WHAT YOU SHOULD DO: Return the whole listing unchanged. Drop the images.

SUPPLIED DATA:
*****

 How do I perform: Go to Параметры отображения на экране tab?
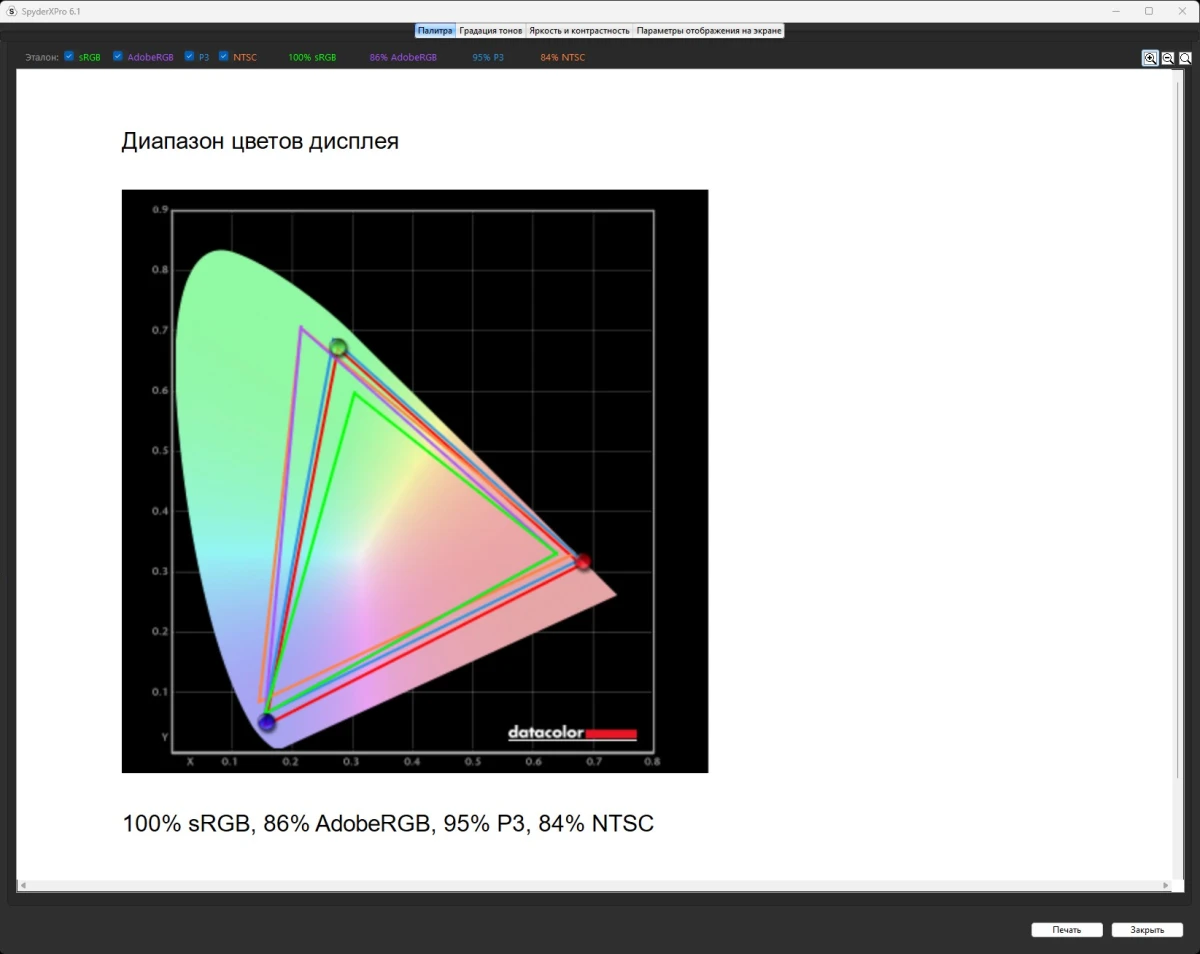(709, 31)
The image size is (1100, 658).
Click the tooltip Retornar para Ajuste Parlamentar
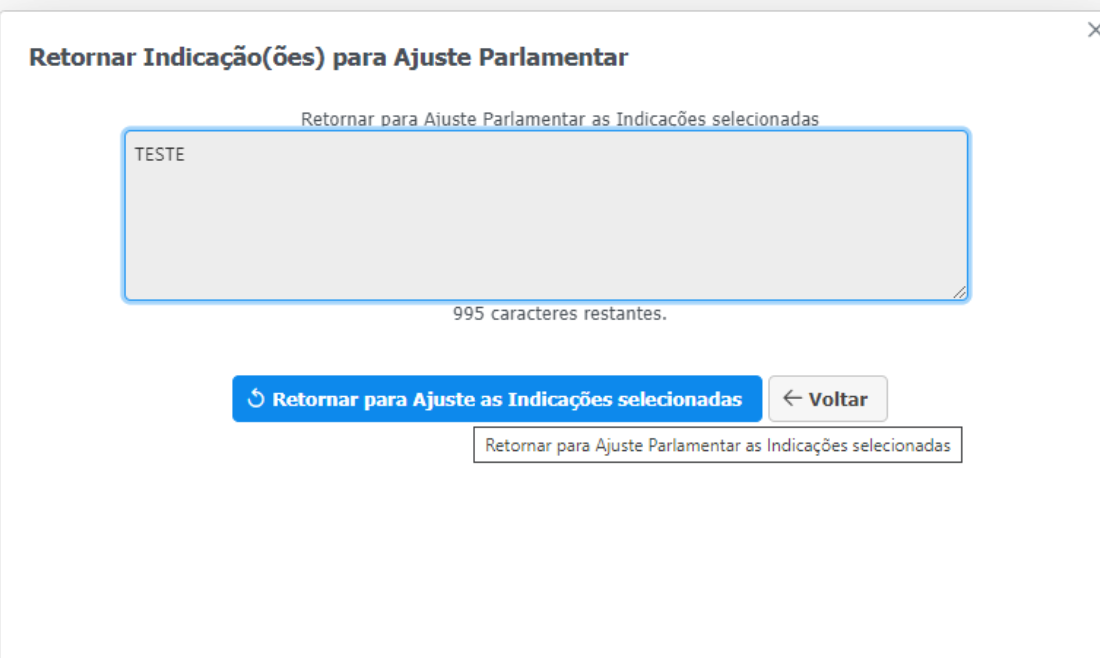coord(717,446)
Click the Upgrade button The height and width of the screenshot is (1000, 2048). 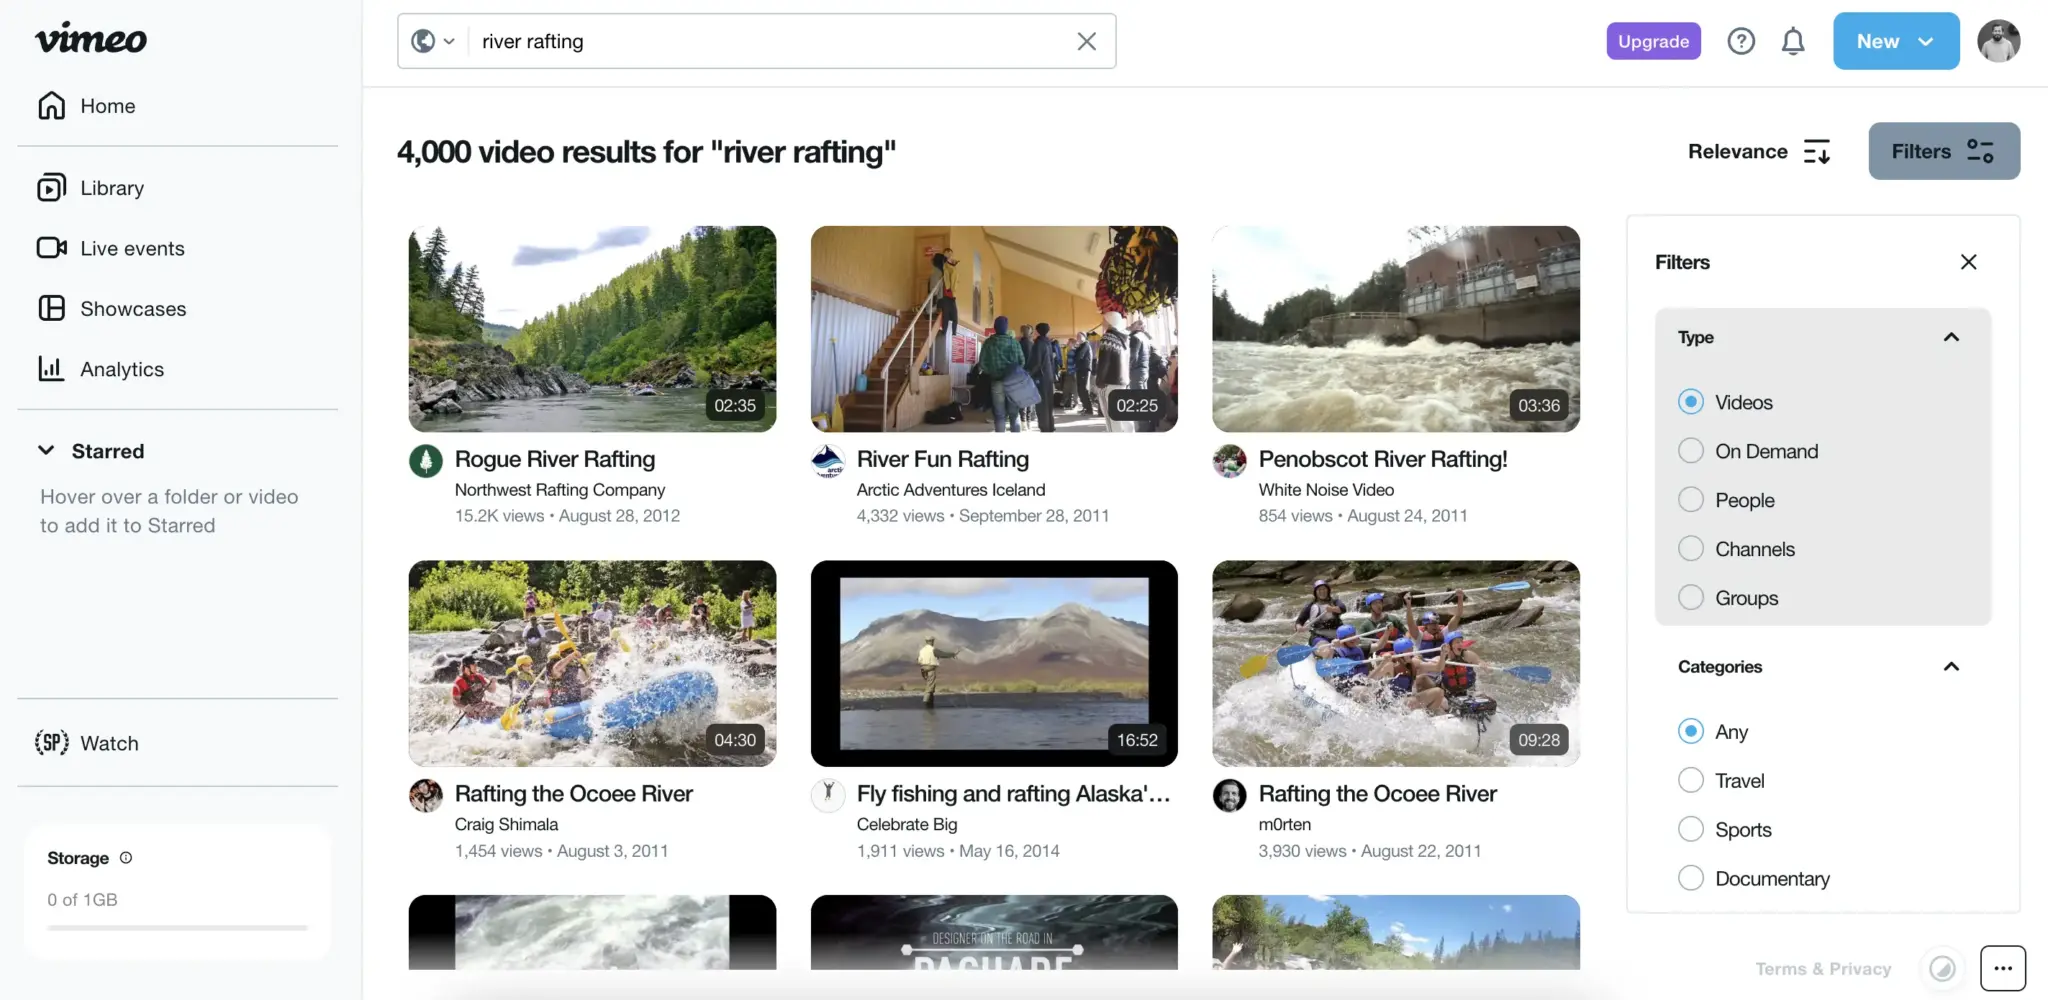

*****

OUTPUT BELOW:
 How do I perform: Go to Параметры отображения на экране tab?
(709, 31)
The image size is (1100, 658).
Click the tooltip Retornar para Ajuste Parlamentar
coord(717,446)
Click the Upgrade button The height and width of the screenshot is (1000, 2048). 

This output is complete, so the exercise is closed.